Basically, sports is one of the few reasons left to maintain a cable subscription from my perspective - just about everything else is available via other means, but live sports is hard to get any other way. So I think Rogers is trying to position themselves as a major player in whatever happens with cable, along with all of the ways media is going to change in the next 12 years...they have a product that they can package/distribute across a multitude of media and use to help springboard themselves into whatever media delivery method is next - because they anticipate (and are quite likely right) that millions of Canadians will pay to watch hockey on it.
posted by nubs at 8:19 AM on December 2, 2013


So when people say the CBC "couldn't pay" I think you have to remember that the CBC pays for it by selling ads just like Rogers does.

I was coming back to say the same thing that nubs did (but probably not as well as nubs did).

Rogers (says it) is not relying on ad revenue alone to profit from purchasing NHL rights. Instead, Rogers is going to put the content essentially behind a paywall; subscriber fees are what is going to make this work for Rogers, and that's the big problem if you like hockey.

My son loves hockey.
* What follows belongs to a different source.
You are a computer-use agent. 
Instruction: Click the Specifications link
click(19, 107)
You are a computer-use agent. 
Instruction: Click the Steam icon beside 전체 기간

We don't have cable, but we can watch live-streamed games over the Internet on CBC. We won't be able to do that any more.

CBC, being a public broadcaster, would never have been able to implement a subscriber model for hockey.

Rogers has talked about other ways of "marketing" the content, including rebroadcasting classic games and series (Rogers has rights to the entire NHL archive), and they're also talking about things like helmet cams and this and that.

So there is going to be a lot more innovation and a lot more "products" offered, but it will cost you more than your "advertising eyeball" to watch it.
posted by KokuRyu at 8:36 AM on December 2, 2013


And where did Reform Party nerd come from? 1989?
posted by KokuRyu at 8:37 AM on December 2, 2013 [2 favorites]


Rogers seldom puts a foot wrong. Anyone remember how Rogers scooped up SkyDome ( that $625+ million government-backed boondoggle) for $25 mil?

They have the deep pockets and they play a long game. They will probably clean up on this.

There's no way CBC could have bid against Rogers for the whole enchilada. The risk, the perception that the CBC were competing with private broadcasters using "taxpayer" money, all of this would have strengthened the conservatives' case for dismantling the CBC.

Besides the CBC, the big losers will be Canada in general, if hockey is only available via subscription.

How could anyone hate Montreal? And the creative output of Quebec has greatly influenced the quality and range of Canadian culture. And boy, do they love hockey.
posted by Artful Codger at 9:50 AM on December 2, 2013 [1 favorite]


I wonder what will happen to Punjabi Hockey Night in Canada?
posted by Kabanos at 10:09 AM on December 2, 2013 [1 favorite]


My son's best friend watches the Punjabi broadcast.
posted by KokuRyu at 10:27 AM on December 2, 2013


This could be interesting, as depending on what Rogers does the CRTC might get involved - see the end of the article for the example involving Bell and NHL/NFL rights on mobile devices.